Invité par le CNES comme expert, l’ancien PDG de Sonatrach a effectué une étrange sortie médiatique. Lors de son passage, lundi, sur les ondes de la chaîne 3 de la radio publique, Abdelmadjid Attar a notamment pointé du doigt la hausse de la consommation de l’énergie dans le pays. A titre d’exemple, il citera les raccordements des villages au gaz de ville.
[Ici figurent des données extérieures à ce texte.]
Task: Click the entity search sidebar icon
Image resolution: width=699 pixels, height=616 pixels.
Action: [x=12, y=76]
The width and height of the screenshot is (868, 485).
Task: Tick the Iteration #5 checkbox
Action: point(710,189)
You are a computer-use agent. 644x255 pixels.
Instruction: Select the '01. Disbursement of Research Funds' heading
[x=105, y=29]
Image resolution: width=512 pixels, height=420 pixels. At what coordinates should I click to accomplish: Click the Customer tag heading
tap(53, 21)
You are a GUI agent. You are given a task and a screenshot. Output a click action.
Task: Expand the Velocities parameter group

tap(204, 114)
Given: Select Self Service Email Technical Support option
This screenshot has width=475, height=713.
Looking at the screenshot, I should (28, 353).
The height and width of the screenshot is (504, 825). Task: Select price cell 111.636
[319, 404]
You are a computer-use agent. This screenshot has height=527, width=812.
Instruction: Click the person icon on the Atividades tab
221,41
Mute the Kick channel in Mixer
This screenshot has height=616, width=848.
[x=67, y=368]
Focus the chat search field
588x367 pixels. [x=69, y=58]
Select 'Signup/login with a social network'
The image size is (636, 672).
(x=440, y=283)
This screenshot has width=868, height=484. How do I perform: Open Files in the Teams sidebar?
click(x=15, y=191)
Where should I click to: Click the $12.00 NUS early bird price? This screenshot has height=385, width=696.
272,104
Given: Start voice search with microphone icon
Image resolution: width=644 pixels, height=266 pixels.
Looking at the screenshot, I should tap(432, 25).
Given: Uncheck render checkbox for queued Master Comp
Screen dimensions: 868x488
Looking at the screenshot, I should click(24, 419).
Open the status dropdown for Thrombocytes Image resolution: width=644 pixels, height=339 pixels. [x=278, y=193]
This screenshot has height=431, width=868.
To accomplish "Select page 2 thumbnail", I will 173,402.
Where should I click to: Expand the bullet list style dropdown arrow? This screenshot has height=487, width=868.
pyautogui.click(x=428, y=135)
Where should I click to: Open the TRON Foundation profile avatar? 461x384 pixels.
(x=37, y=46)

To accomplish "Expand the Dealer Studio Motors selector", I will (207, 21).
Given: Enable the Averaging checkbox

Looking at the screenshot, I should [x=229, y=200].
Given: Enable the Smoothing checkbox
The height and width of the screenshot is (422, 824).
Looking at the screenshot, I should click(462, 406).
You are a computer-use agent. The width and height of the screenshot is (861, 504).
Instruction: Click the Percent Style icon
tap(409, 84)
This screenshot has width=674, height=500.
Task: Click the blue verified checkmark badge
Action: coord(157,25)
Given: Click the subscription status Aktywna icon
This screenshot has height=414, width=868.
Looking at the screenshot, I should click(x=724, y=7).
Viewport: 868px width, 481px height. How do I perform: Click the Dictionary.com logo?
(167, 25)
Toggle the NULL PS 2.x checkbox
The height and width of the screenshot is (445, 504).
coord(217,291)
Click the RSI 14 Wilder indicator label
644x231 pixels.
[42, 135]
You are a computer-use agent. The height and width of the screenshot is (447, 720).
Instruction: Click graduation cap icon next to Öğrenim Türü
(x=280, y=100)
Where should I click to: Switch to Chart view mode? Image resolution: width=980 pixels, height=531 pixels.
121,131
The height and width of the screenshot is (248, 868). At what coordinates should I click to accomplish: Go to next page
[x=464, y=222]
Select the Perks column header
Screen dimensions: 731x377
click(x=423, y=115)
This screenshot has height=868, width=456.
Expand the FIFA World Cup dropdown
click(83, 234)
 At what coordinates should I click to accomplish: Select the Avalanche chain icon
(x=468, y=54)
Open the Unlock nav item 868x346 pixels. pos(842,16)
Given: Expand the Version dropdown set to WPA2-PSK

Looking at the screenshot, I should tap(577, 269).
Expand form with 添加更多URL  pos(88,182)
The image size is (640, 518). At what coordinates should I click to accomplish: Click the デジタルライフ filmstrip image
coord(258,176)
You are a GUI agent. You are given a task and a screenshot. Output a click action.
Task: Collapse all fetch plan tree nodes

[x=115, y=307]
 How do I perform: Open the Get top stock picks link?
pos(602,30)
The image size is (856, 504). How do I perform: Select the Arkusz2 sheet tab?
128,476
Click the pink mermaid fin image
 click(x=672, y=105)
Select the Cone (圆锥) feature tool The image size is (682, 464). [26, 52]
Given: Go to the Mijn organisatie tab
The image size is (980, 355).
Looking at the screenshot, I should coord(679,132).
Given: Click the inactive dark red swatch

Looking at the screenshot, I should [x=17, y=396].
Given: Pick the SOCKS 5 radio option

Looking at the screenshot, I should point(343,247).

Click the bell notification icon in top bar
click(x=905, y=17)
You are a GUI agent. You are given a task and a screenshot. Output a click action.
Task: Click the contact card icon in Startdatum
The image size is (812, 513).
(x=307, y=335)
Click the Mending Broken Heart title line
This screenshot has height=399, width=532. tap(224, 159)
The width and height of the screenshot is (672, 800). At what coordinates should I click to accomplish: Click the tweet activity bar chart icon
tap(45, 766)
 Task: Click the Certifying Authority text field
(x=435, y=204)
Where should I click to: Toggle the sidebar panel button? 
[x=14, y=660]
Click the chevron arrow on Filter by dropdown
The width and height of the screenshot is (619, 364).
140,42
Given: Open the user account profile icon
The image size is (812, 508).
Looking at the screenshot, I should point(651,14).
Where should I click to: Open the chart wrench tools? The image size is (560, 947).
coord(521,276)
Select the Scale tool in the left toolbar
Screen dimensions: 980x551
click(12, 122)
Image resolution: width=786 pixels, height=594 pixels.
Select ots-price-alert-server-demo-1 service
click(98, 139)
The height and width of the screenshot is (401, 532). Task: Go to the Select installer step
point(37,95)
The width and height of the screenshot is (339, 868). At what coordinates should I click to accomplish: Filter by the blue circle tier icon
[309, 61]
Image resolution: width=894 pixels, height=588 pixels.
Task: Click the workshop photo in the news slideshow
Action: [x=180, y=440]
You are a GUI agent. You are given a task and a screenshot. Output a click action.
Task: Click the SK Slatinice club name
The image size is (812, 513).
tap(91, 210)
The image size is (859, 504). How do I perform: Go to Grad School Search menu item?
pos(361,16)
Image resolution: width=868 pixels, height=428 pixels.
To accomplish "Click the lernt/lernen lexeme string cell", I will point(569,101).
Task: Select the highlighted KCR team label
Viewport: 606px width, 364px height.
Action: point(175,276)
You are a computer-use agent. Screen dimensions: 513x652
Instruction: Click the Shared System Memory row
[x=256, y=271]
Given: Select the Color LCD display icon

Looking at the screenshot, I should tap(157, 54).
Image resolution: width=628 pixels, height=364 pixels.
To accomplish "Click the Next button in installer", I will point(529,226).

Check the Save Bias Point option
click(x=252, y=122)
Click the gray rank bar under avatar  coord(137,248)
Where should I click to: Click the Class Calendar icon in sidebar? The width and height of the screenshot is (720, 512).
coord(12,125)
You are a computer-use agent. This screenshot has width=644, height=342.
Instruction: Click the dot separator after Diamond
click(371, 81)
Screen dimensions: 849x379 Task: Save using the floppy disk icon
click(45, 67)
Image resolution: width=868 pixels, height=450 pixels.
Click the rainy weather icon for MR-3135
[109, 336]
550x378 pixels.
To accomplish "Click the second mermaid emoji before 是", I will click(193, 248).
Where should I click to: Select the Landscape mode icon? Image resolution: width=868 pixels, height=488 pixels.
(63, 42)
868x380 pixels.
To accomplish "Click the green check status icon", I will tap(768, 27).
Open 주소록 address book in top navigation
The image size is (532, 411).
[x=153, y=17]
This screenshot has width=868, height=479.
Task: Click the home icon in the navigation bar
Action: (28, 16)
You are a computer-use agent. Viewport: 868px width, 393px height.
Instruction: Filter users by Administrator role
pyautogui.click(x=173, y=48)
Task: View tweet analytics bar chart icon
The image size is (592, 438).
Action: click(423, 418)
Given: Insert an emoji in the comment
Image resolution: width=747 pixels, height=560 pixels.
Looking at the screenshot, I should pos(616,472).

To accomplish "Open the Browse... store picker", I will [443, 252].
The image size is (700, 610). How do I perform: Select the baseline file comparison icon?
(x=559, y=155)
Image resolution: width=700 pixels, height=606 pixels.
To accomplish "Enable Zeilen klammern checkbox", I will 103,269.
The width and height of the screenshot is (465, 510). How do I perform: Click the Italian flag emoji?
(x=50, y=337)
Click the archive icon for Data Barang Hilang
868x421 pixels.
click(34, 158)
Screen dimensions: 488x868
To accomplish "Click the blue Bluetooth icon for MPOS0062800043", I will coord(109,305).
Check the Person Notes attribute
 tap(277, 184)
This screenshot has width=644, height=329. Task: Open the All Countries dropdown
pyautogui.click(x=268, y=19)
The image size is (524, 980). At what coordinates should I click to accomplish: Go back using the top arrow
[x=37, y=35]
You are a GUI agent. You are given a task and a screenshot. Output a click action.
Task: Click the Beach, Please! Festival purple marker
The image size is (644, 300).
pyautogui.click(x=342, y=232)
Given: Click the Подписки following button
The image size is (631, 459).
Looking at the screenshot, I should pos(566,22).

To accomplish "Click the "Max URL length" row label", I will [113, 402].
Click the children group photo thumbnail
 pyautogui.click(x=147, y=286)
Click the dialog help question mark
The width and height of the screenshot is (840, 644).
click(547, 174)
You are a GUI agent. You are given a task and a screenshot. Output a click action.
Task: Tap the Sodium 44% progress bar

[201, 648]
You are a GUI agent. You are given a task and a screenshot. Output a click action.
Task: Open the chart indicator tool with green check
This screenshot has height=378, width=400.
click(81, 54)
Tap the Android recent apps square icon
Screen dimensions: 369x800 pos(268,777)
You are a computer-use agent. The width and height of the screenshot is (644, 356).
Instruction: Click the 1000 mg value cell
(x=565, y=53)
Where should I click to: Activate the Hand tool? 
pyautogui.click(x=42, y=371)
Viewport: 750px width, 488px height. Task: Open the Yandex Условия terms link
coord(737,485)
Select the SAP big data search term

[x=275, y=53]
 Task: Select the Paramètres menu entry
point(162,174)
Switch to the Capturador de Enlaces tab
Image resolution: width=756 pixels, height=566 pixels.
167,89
« Il faut arrêter cette distribution de gaz un peu partout. On est en train d’amener le gaz dans n’importe quel village, dans n’importe quelle cité », a déclaré Abdelamdjid Attar. « Est-ce qu’on aura du gaz à donner à ces villages et à ces cités dans 30 ans ou 40 ans ?  Je ne pense pas. », a indiqué l’ancien ministre des Ressources en eau. En contrepartie, il préconise l’utilisation des énergies renouvelables pour alimenter les foyers algériens en énergie.

Plus grave, l’homme prévoit un sombre avenir pour la situation énergétique du pays. « On prévoit d’augmenter la production de gaz d’ici 3 ans avec à peu près 16 milliards de M3, qui vont venir des gisements du Sahara ouest. (Avec) La croissance de la consommation gazière du faite de l’augmentation (de la consommation ndlr) de l’électricité  et de gaz de ville, ces 16 milliards couvriront à peine la demande nationale », a-t-il indiqué.

Abdelamdjid Attar a par ailleurs révélé que certaines interventions mentionnées lors de la rencontre du CNES ont été « virulentes » et « directes ». « Certains experts se sont attaqués directement au premier ministre », dit-il.